**Your objective**
Turn every line of the material into a Markdown table with the columns Row and Line. Number the rows in order in Row, put each line in Line, and leave out blank lines.

Start of Records to use

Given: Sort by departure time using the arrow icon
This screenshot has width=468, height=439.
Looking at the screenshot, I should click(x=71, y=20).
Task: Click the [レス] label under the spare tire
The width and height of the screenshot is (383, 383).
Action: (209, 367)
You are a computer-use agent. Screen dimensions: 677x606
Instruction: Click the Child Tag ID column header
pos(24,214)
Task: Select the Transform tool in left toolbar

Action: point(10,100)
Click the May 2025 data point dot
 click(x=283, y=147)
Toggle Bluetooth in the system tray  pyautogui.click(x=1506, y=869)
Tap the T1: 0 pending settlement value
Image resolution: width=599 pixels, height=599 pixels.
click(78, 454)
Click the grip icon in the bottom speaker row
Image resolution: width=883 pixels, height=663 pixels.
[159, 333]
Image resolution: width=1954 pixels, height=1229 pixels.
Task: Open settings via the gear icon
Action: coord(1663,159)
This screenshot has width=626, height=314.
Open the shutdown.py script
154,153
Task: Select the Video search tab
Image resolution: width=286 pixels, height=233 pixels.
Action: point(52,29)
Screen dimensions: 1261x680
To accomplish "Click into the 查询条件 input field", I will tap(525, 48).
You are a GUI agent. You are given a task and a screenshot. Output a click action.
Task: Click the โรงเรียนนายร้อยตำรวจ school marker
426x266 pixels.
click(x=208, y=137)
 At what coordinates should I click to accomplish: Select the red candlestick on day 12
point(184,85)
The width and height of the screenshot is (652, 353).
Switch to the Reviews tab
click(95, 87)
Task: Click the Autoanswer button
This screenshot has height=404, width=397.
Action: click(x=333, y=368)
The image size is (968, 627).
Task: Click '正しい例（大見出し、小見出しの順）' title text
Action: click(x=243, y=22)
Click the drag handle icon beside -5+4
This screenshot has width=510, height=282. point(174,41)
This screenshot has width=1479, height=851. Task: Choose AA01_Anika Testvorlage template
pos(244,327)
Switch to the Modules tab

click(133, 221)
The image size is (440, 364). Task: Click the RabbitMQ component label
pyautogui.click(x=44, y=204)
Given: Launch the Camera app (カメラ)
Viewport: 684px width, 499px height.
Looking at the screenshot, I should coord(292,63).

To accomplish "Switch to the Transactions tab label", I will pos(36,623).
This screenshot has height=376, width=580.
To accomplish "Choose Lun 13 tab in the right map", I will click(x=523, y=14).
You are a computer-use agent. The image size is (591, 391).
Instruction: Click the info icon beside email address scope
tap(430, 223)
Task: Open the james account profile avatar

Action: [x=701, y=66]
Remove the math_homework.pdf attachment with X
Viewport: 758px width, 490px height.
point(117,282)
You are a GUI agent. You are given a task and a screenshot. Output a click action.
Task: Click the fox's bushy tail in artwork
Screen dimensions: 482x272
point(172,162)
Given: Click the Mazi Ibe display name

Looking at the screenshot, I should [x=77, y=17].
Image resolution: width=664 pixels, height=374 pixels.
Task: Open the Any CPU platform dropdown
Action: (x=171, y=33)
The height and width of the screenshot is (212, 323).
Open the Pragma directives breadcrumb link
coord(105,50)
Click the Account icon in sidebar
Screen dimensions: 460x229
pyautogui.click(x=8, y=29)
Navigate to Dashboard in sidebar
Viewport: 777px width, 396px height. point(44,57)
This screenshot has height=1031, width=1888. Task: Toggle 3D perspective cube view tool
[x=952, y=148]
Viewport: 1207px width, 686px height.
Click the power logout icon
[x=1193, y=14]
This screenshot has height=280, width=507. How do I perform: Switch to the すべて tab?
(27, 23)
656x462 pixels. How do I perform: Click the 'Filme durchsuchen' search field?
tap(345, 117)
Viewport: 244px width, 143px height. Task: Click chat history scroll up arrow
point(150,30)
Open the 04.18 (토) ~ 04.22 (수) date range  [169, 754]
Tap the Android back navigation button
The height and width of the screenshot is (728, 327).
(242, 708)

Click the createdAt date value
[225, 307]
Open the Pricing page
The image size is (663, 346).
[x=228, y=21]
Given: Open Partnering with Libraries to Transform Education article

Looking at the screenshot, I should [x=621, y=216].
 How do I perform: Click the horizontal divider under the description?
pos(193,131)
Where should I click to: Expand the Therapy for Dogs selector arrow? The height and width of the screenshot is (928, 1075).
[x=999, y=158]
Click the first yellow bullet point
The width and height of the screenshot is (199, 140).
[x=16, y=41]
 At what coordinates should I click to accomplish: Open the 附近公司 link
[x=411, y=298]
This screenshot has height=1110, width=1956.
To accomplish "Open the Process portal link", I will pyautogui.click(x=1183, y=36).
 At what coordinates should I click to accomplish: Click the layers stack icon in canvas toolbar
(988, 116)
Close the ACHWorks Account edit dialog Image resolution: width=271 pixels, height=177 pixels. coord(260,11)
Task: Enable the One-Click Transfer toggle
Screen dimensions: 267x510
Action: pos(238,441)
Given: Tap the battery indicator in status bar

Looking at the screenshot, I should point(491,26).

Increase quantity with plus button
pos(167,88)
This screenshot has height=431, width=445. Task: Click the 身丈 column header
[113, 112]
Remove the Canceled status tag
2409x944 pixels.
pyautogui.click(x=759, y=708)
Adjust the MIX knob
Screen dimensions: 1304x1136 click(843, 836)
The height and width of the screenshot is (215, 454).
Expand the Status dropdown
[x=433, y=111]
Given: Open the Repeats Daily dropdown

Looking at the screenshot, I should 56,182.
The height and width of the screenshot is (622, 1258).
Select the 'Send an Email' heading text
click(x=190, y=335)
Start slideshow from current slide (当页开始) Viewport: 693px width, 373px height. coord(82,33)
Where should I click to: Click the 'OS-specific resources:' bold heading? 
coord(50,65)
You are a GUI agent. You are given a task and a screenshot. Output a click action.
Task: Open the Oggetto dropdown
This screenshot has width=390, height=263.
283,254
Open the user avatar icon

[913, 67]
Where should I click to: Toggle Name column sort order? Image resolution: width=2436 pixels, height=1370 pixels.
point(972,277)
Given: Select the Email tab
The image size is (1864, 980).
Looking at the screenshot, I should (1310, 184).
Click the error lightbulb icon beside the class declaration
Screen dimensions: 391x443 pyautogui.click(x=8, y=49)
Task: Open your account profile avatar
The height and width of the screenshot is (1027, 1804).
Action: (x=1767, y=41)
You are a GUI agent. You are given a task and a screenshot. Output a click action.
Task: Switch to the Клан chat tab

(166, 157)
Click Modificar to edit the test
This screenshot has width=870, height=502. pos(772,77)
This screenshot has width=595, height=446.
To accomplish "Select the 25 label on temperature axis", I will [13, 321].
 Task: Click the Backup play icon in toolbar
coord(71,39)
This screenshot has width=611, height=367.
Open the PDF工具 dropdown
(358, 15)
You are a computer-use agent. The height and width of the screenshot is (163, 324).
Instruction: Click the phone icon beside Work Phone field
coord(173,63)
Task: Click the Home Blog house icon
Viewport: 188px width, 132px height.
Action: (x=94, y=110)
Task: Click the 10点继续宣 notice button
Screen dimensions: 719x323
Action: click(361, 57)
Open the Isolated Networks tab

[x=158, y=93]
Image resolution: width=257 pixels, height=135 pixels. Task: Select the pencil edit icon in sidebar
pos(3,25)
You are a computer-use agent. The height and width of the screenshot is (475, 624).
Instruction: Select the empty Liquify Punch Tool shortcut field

End of Records to use

**Finished task**
| Row | Line |
|---|---|
| 1 | Given: Sort by departure time using the arrow icon |
| 2 | This screenshot has width=468, height=439. |
| 3 | Looking at the screenshot, I should click(x=71, y=20). |
| 4 | Task: Click the [レス] label under the spare tire |
| 5 | The width and height of the screenshot is (383, 383). |
| 6 | Action: (209, 367) |
| 7 | You are a computer-use agent. Screen dimensions: 677x606 |
| 8 | Instruction: Click the Child Tag ID column header |
| 9 | pos(24,214) |
| 10 | Task: Select the Transform tool in left toolbar |
| 11 | Action: point(10,100) |
| 12 | Click the May 2025 data point dot |
| 13 |  click(x=283, y=147) |
| 14 | Toggle Bluetooth in the system tray  pyautogui.click(x=1506, y=869) |
| 15 | Tap the T1: 0 pending settlement value |
| 16 | Image resolution: width=599 pixels, height=599 pixels. |
| 17 | click(78, 454) |
| 18 | Click the grip icon in the bottom speaker row |
| 19 | Image resolution: width=883 pixels, height=663 pixels. |
| 20 | [159, 333] |
| 21 | Image resolution: width=1954 pixels, height=1229 pixels. |
| 22 | Task: Open settings via the gear icon |
| 23 | Action: coord(1663,159) |
| 24 | This screenshot has width=626, height=314. |
| 25 | Open the shutdown.py script |
| 26 | 154,153 |
| 27 | Task: Select the Video search tab |
| 28 | Image resolution: width=286 pixels, height=233 pixels. |
| 29 | Action: point(52,29) |
| 30 | Screen dimensions: 1261x680 |
| 31 | To accomplish "Click into the 查询条件 input field", I will tap(525, 48). |
| 32 | You are a GUI agent. You are given a task and a screenshot. Output a click action. |
| 33 | Task: Click the โรงเรียนนายร้อยตำรวจ school marker |
| 34 | 426x266 pixels. |
| 35 | click(x=208, y=137) |
| 36 |  At what coordinates should I click to accomplish: Select the red candlestick on day 12 |
| 37 | point(184,85) |
| 38 | The width and height of the screenshot is (652, 353). |
| 39 | Switch to the Reviews tab |
| 40 | click(95, 87) |
| 41 | Task: Click the Autoanswer button |
| 42 | This screenshot has height=404, width=397. |
| 43 | Action: click(x=333, y=368) |
| 44 | The image size is (968, 627). |
| 45 | Task: Click '正しい例（大見出し、小見出しの順）' title text |
| 46 | Action: click(x=243, y=22) |
| 47 | Click the drag handle icon beside -5+4 |
| 48 | This screenshot has width=510, height=282. point(174,41) |
| 49 | This screenshot has width=1479, height=851. Task: Choose AA01_Anika Testvorlage template |
| 50 | pos(244,327) |
| 51 | Switch to the Modules tab |
| 52 | click(133, 221) |
| 53 | The image size is (440, 364). Task: Click the RabbitMQ component label |
| 54 | pyautogui.click(x=44, y=204) |
| 55 | Given: Launch the Camera app (カメラ) |
| 56 | Viewport: 684px width, 499px height. |
| 57 | Looking at the screenshot, I should coord(292,63). |
| 58 | To accomplish "Switch to the Transactions tab label", I will pos(36,623). |
| 59 | This screenshot has height=376, width=580. |
| 60 | To accomplish "Choose Lun 13 tab in the right map", I will click(x=523, y=14). |
| 61 | You are a computer-use agent. The image size is (591, 391). |
| 62 | Instruction: Click the info icon beside email address scope |
| 63 | tap(430, 223) |
| 64 | Task: Open the james account profile avatar |
| 65 | Action: [x=701, y=66] |
| 66 | Remove the math_homework.pdf attachment with X |
| 67 | Viewport: 758px width, 490px height. |
| 68 | point(117,282) |
| 69 | You are a GUI agent. You are given a task and a screenshot. Output a click action. |
| 70 | Task: Click the fox's bushy tail in artwork |
| 71 | Screen dimensions: 482x272 |
| 72 | point(172,162) |
| 73 | Given: Click the Mazi Ibe display name |
| 74 | Looking at the screenshot, I should [x=77, y=17]. |
| 75 | Image resolution: width=664 pixels, height=374 pixels. |
| 76 | Task: Open the Any CPU platform dropdown |
| 77 | Action: (x=171, y=33) |
| 78 | The height and width of the screenshot is (212, 323). |
| 79 | Open the Pragma directives breadcrumb link |
| 80 | coord(105,50) |
| 81 | Click the Account icon in sidebar |
| 82 | Screen dimensions: 460x229 |
| 83 | pyautogui.click(x=8, y=29) |
| 84 | Navigate to Dashboard in sidebar |
| 85 | Viewport: 777px width, 396px height. point(44,57) |
| 86 | This screenshot has height=1031, width=1888. Task: Toggle 3D perspective cube view tool |
| 87 | [x=952, y=148] |
| 88 | Viewport: 1207px width, 686px height. |
| 89 | Click the power logout icon |
| 90 | [x=1193, y=14] |
| 91 | This screenshot has height=280, width=507. How do I perform: Switch to the すべて tab? |
| 92 | (27, 23) |
| 93 | 656x462 pixels. How do I perform: Click the 'Filme durchsuchen' search field? |
| 94 | tap(345, 117) |
| 95 | Viewport: 244px width, 143px height. Task: Click chat history scroll up arrow |
| 96 | point(150,30) |
| 97 | Open the 04.18 (토) ~ 04.22 (수) date range  [169, 754] |
| 98 | Tap the Android back navigation button |
| 99 | The height and width of the screenshot is (728, 327). |
| 100 | (242, 708) |
| 101 | Click the createdAt date value |
| 102 | [225, 307] |
| 103 | Open the Pricing page |
| 104 | The image size is (663, 346). |
| 105 | [x=228, y=21] |
| 106 | Given: Open Partnering with Libraries to Transform Education article |
| 107 | Looking at the screenshot, I should [x=621, y=216]. |
| 108 |  How do I perform: Click the horizontal divider under the description? |
| 109 | pos(193,131) |
| 110 | Where should I click to: Expand the Therapy for Dogs selector arrow? The height and width of the screenshot is (928, 1075). |
| 111 | [x=999, y=158] |
| 112 | Click the first yellow bullet point |
| 113 | The width and height of the screenshot is (199, 140). |
| 114 | [x=16, y=41] |
| 115 |  At what coordinates should I click to accomplish: Open the 附近公司 link |
| 116 | [x=411, y=298] |
| 117 | This screenshot has height=1110, width=1956. |
| 118 | To accomplish "Open the Process portal link", I will pyautogui.click(x=1183, y=36). |
| 119 |  At what coordinates should I click to accomplish: Click the layers stack icon in canvas toolbar |
| 120 | (988, 116) |
| 121 | Close the ACHWorks Account edit dialog Image resolution: width=271 pixels, height=177 pixels. coord(260,11) |
| 122 | Task: Enable the One-Click Transfer toggle |
| 123 | Screen dimensions: 267x510 |
| 124 | Action: pos(238,441) |
| 125 | Given: Tap the battery indicator in status bar |
| 126 | Looking at the screenshot, I should point(491,26). |
| 127 | Increase quantity with plus button |
| 128 | pos(167,88) |
| 129 | This screenshot has height=431, width=445. Task: Click the 身丈 column header |
| 130 | [113, 112] |
| 131 | Remove the Canceled status tag |
| 132 | 2409x944 pixels. |
| 133 | pyautogui.click(x=759, y=708) |
| 134 | Adjust the MIX knob |
| 135 | Screen dimensions: 1304x1136 click(843, 836) |
| 136 | The height and width of the screenshot is (215, 454). |
| 137 | Expand the Status dropdown |
| 138 | [x=433, y=111] |
| 139 | Given: Open the Repeats Daily dropdown |
| 140 | Looking at the screenshot, I should 56,182. |
| 141 | The height and width of the screenshot is (622, 1258). |
| 142 | Select the 'Send an Email' heading text |
| 143 | click(x=190, y=335) |
| 144 | Start slideshow from current slide (当页开始) Viewport: 693px width, 373px height. coord(82,33) |
| 145 | Where should I click to: Click the 'OS-specific resources:' bold heading?  |
| 146 | coord(50,65) |
| 147 | You are a GUI agent. You are given a task and a screenshot. Output a click action. |
| 148 | Task: Open the Oggetto dropdown |
| 149 | This screenshot has width=390, height=263. |
| 150 | 283,254 |
| 151 | Open the user avatar icon |
| 152 | [913, 67] |
| 153 | Where should I click to: Toggle Name column sort order? Image resolution: width=2436 pixels, height=1370 pixels. |
| 154 | point(972,277) |
| 155 | Given: Select the Email tab |
| 156 | The image size is (1864, 980). |
| 157 | Looking at the screenshot, I should (1310, 184). |
| 158 | Click the error lightbulb icon beside the class declaration |
| 159 | Screen dimensions: 391x443 pyautogui.click(x=8, y=49) |
| 160 | Task: Open your account profile avatar |
| 161 | The height and width of the screenshot is (1027, 1804). |
| 162 | Action: (x=1767, y=41) |
| 163 | You are a GUI agent. You are given a task and a screenshot. Output a click action. |
| 164 | Task: Switch to the Клан chat tab |
| 165 | (166, 157) |
| 166 | Click Modificar to edit the test |
| 167 | This screenshot has width=870, height=502. pos(772,77) |
| 168 | This screenshot has width=595, height=446. |
| 169 | To accomplish "Select the 25 label on temperature axis", I will [13, 321]. |
| 170 |  Task: Click the Backup play icon in toolbar |
| 171 | coord(71,39) |
| 172 | This screenshot has width=611, height=367. |
| 173 | Open the PDF工具 dropdown |
| 174 | (358, 15) |
| 175 | You are a computer-use agent. The height and width of the screenshot is (163, 324). |
| 176 | Instruction: Click the phone icon beside Work Phone field |
| 177 | coord(173,63) |
| 178 | Task: Click the Home Blog house icon |
| 179 | Viewport: 188px width, 132px height. |
| 180 | Action: (x=94, y=110) |
| 181 | Task: Click the 10点继续宣 notice button |
| 182 | Screen dimensions: 719x323 |
| 183 | Action: click(361, 57) |
| 184 | Open the Isolated Networks tab |
| 185 | [x=158, y=93] |
| 186 | Image resolution: width=257 pixels, height=135 pixels. Task: Select the pencil edit icon in sidebar |
| 187 | pos(3,25) |
| 188 | You are a computer-use agent. The height and width of the screenshot is (475, 624). |
| 189 | Instruction: Select the empty Liquify Punch Tool shortcut field |